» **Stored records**
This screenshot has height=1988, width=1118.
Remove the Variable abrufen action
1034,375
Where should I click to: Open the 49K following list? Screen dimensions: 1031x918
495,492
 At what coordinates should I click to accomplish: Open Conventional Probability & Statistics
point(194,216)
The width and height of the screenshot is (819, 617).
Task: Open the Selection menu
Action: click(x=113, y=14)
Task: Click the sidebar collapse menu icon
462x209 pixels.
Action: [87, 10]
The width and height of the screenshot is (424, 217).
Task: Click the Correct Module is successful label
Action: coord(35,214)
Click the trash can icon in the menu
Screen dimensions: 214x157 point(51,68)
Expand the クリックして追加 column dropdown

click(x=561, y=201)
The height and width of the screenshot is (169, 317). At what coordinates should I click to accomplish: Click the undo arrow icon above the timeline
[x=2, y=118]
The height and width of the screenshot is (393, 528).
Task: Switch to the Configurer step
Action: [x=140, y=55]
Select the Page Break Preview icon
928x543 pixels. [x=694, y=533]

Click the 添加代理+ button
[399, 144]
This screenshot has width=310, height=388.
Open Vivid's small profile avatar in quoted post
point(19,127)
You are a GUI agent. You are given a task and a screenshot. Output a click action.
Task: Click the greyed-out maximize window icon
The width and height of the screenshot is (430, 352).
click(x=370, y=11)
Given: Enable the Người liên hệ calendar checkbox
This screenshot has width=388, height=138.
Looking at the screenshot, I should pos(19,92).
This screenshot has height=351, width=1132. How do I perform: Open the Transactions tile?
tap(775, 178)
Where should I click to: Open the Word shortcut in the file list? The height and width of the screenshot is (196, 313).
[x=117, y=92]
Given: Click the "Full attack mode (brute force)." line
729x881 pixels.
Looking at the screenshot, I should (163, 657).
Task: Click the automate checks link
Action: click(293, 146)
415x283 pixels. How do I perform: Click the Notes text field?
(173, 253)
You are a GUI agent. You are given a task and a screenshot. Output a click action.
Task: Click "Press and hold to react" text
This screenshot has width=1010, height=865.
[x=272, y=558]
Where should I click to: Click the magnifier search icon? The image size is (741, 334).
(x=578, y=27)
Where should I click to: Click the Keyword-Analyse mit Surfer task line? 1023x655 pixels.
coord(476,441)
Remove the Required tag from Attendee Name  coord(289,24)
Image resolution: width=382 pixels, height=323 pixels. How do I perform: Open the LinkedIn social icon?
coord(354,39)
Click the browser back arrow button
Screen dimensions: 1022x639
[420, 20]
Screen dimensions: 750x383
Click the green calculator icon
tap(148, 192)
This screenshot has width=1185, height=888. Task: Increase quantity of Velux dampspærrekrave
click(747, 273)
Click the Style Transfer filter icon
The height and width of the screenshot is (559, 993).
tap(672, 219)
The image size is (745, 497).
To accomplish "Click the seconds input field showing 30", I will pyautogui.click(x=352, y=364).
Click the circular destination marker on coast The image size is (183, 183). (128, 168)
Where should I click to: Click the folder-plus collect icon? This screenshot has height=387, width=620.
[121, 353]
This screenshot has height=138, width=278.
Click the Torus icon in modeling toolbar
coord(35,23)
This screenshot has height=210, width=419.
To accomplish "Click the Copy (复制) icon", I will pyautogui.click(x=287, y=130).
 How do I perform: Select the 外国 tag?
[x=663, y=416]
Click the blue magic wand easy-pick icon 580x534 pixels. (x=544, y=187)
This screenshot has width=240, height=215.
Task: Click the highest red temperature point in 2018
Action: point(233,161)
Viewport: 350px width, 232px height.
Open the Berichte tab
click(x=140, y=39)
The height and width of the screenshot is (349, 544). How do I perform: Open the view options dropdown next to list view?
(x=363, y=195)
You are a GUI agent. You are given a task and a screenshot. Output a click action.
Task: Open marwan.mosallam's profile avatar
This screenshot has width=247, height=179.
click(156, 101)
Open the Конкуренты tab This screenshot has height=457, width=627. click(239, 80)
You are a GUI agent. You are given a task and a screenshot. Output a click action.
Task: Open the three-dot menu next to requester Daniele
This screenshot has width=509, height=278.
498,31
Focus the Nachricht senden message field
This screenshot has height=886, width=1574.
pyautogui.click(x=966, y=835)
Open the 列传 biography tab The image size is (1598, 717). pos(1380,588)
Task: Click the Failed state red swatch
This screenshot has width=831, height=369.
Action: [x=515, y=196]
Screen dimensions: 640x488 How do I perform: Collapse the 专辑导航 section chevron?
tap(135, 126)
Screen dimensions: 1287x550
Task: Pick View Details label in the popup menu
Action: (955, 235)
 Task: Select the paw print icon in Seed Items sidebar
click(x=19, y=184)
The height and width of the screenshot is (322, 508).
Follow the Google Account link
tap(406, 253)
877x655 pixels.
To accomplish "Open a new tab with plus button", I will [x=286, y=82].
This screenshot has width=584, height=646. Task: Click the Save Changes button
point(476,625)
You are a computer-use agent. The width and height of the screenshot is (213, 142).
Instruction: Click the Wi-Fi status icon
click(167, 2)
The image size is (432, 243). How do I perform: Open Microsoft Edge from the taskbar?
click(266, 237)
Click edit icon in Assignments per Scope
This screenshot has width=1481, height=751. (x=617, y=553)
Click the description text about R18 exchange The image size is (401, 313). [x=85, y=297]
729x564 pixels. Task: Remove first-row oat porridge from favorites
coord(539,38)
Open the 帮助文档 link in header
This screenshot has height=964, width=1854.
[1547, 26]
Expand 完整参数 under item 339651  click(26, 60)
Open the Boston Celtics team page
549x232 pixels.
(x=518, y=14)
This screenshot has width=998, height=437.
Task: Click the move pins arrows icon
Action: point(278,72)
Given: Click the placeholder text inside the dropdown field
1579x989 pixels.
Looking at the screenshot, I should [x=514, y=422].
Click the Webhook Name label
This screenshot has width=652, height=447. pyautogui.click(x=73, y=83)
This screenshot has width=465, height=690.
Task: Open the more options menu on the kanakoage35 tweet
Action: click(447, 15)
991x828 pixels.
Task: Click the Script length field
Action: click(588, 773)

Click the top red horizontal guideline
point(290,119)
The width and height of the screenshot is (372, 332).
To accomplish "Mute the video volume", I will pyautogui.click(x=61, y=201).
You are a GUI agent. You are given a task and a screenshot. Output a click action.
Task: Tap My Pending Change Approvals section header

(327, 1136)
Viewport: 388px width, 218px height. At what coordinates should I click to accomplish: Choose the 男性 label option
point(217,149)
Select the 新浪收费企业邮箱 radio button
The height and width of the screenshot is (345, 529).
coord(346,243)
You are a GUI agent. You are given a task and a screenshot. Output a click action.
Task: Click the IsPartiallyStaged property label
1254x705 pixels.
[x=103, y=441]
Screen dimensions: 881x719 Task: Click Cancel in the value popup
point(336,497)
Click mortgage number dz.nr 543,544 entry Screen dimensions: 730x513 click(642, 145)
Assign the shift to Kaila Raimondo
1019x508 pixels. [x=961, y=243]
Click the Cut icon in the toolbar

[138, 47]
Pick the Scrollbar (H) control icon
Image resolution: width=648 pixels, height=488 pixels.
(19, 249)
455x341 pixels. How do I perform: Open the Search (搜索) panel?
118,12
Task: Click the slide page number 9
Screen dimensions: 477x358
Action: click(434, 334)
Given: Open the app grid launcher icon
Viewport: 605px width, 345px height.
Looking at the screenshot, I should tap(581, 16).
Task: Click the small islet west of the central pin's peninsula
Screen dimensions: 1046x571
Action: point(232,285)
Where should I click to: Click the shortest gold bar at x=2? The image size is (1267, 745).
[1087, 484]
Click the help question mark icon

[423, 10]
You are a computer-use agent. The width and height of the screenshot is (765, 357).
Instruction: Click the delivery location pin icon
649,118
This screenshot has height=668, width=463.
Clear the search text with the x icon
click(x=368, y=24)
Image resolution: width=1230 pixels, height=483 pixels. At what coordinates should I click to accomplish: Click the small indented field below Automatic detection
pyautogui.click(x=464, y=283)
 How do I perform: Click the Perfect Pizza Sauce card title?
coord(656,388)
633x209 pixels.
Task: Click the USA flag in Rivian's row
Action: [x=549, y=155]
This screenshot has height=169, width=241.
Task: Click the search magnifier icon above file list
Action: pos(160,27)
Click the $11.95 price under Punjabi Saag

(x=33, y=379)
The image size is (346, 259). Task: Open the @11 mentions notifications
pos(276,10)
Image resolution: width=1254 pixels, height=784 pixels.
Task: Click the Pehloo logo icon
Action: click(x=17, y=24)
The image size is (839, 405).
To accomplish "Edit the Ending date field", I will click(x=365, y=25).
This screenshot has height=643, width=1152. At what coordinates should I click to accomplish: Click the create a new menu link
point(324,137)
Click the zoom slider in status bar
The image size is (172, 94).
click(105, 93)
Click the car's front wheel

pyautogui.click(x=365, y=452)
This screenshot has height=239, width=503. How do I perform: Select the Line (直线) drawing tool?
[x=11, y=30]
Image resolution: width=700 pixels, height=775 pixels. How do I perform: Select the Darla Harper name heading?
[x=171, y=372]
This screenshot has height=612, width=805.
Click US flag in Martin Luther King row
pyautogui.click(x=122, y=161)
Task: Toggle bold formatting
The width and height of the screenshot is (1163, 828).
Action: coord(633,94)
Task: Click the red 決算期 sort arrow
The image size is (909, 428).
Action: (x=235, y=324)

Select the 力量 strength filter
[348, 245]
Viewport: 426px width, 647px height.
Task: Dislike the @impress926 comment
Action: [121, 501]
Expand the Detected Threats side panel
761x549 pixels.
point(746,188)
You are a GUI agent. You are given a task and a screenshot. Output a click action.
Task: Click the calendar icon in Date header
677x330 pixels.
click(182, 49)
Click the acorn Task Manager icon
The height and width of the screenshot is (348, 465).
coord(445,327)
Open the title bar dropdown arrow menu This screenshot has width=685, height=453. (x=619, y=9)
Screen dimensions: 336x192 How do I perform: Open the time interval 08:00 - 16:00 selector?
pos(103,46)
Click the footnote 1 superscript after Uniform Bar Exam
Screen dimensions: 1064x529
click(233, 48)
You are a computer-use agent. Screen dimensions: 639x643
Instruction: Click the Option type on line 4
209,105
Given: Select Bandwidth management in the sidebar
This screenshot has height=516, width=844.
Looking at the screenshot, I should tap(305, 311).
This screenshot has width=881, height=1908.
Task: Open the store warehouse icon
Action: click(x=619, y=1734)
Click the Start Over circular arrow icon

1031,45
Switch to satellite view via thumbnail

» **ACTIVITY**
Restate word for word the lines of the data above, starting at the line containing "Click US flag in Martin Luther King row" and ending at the line containing "Task: Click the red 決算期 sort arrow", both included, and nothing more.

» **SOLUTION BELOW**
Click US flag in Martin Luther King row
pyautogui.click(x=122, y=161)
Task: Toggle bold formatting
The width and height of the screenshot is (1163, 828).
Action: coord(633,94)
Task: Click the red 決算期 sort arrow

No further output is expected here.